Jesús Bal y Gay fue uno de los diez primeros invitados
por el presidente Cárdenas para fundar La Casa de
España en México. A ese país y a su
capital trasladó los proyectos ya iniciados en Madrid
y que había continuado en Cambridge. Allí
contó con los mejores apoyos que entonces se podían
tener: el del compositor mexicano Carlos Chávez y
el de sus colegas de exilio Rodolfo Halffter y Adolfo Salazar.

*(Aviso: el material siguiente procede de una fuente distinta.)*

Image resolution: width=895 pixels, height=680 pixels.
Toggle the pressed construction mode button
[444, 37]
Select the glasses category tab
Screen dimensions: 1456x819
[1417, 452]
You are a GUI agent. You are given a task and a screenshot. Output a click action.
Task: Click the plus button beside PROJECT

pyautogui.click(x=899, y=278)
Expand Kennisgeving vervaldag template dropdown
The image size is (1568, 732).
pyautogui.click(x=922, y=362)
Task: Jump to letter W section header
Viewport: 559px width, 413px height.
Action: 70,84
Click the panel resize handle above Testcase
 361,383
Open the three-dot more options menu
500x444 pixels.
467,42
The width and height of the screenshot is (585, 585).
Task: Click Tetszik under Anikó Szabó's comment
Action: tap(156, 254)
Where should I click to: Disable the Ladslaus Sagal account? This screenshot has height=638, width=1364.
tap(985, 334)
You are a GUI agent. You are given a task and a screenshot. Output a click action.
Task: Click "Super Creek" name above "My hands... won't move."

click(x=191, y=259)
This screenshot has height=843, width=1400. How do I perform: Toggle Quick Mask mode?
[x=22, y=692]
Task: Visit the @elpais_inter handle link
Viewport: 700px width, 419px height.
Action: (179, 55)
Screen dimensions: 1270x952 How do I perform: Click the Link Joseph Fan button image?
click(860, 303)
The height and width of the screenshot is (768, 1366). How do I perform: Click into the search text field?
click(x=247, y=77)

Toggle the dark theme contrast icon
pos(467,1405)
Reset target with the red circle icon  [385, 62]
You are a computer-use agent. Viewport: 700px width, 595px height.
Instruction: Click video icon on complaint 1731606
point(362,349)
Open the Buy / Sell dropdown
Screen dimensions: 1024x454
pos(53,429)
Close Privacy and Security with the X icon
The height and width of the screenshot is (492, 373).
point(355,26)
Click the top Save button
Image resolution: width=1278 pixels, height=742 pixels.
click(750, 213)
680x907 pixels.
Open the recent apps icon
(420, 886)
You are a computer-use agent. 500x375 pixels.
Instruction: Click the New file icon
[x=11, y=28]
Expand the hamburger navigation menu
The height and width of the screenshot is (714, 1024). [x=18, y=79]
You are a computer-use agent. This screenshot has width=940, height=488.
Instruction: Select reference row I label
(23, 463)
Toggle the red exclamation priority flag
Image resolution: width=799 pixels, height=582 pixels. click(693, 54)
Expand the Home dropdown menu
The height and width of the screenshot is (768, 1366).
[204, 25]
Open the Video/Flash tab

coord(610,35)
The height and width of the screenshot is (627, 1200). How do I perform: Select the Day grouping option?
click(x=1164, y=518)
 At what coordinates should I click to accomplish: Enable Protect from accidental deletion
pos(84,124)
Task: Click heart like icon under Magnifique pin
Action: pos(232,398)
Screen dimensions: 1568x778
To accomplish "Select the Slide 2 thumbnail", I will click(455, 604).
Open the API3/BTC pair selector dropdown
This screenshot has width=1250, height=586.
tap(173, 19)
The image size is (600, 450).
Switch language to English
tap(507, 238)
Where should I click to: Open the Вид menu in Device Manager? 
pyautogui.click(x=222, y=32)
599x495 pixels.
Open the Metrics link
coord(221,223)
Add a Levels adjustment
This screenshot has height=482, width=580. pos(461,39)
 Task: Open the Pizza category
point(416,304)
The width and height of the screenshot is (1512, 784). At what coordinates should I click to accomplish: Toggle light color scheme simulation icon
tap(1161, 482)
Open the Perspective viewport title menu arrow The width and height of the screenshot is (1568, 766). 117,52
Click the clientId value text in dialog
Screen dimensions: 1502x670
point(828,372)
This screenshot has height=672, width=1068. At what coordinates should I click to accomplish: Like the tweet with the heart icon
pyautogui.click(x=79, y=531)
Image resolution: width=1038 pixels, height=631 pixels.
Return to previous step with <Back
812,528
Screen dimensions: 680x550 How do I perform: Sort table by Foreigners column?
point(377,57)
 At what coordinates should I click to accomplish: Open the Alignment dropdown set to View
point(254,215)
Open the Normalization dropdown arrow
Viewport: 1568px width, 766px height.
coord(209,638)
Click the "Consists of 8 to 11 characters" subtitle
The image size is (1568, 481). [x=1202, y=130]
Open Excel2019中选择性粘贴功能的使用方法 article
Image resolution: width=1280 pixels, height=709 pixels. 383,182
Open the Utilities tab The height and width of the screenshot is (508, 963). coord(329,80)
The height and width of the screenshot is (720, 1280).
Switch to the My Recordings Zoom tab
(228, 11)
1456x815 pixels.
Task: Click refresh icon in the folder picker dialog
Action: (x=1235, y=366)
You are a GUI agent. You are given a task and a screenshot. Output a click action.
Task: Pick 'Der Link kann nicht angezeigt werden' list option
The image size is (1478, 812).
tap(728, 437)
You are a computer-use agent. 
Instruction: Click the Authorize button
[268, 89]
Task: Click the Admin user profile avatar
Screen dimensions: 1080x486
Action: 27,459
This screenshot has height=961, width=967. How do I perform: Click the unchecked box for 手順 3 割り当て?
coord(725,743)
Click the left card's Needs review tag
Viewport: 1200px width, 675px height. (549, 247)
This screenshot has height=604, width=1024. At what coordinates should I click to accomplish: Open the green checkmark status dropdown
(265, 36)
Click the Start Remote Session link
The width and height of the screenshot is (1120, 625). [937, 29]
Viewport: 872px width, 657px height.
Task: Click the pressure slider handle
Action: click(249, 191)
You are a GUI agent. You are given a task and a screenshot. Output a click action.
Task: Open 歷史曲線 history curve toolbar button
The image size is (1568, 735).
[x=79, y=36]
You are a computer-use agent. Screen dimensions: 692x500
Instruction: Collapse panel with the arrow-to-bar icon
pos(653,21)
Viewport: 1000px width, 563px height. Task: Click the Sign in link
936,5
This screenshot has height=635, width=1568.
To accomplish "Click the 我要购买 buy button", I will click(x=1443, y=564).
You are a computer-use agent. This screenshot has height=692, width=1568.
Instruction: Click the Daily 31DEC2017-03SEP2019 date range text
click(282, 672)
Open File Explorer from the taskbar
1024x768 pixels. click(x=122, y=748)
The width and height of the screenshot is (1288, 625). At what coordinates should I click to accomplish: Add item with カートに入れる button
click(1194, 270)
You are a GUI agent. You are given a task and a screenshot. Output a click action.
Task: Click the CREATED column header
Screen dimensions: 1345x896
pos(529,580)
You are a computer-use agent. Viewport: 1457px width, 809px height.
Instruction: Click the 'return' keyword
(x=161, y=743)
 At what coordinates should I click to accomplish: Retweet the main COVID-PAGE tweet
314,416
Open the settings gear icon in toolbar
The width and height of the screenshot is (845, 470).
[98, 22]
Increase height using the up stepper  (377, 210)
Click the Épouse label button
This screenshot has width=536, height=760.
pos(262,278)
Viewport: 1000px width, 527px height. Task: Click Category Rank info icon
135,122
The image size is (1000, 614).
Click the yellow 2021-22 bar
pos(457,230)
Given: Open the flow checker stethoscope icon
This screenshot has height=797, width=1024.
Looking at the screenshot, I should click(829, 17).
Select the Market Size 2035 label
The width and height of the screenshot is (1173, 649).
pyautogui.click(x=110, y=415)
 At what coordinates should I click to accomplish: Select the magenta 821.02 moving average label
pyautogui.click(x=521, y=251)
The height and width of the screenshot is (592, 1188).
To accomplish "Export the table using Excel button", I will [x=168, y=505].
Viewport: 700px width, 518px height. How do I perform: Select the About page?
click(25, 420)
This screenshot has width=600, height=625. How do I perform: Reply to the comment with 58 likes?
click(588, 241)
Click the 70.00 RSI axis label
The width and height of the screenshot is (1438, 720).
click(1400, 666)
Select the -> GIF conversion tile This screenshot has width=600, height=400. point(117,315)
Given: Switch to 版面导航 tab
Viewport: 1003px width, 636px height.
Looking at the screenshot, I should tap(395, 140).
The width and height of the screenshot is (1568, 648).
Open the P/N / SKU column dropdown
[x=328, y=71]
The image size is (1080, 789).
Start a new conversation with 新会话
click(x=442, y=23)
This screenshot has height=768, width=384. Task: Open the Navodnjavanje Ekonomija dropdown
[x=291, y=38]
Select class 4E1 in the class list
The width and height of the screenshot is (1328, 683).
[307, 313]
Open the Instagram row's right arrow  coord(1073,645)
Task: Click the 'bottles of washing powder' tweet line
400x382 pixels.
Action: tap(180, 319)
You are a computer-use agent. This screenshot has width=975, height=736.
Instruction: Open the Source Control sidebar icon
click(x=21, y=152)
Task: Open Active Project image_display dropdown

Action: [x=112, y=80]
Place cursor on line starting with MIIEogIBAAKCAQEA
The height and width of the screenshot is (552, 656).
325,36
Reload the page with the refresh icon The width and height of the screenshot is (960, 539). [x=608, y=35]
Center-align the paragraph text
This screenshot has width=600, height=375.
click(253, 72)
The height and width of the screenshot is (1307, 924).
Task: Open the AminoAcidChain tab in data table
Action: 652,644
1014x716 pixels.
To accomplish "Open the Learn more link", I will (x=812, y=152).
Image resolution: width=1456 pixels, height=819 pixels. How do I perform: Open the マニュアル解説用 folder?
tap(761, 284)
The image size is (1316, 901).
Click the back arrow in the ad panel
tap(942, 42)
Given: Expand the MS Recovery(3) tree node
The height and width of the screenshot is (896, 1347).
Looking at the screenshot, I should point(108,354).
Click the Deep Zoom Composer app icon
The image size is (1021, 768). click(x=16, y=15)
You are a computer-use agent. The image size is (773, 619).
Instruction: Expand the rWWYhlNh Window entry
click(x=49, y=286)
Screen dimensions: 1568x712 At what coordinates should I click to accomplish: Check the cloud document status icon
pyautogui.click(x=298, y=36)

Su vida fue muy activa (había que producir bien y
rápido), sin pausas, con los ojos puestos en un incierto
regreso a España. Dicen que siempre tenía
las maletas preparadas. Bal pasó con brillantez por
todos los oficios posibles a los que podía aspirar
un intelectual de su talla en el exilio: fue crítico
de El Universal, musicólogo, conferenciante, programador
de radio, ensayista, profesor y compositor. También
fue cofundador de los Conciertos de los Lunes, las Ediciones
Mexicanas de Música y la revista Nuestra Música,
así como autor de importantes obras, entre ellas
Tientos o Chopin. Bal formó parte del gran equipo
humano que impulsó y engrandeció la vida musical
mexicana. Detrás, sin crónica posible, quedan
también mil trabajos oscuros para subsistir, para
sacar adelante a la extensa familia que llegó con
Rosita. Y Diana, la galería de arte que los Bal montaron
en México, que fue como una ventana abierta al mundo,
como una bocanada de aire fresco y de novedosas propuestas,
como las de Remedios Varo, Vera Stravinsky o Genzso, entre
otros muchos artistas. Pero seguían con la mirada
puesta en el otro lado del océano: ¿era aquella
mancha en el horizonte la punta del cabo Finisterre?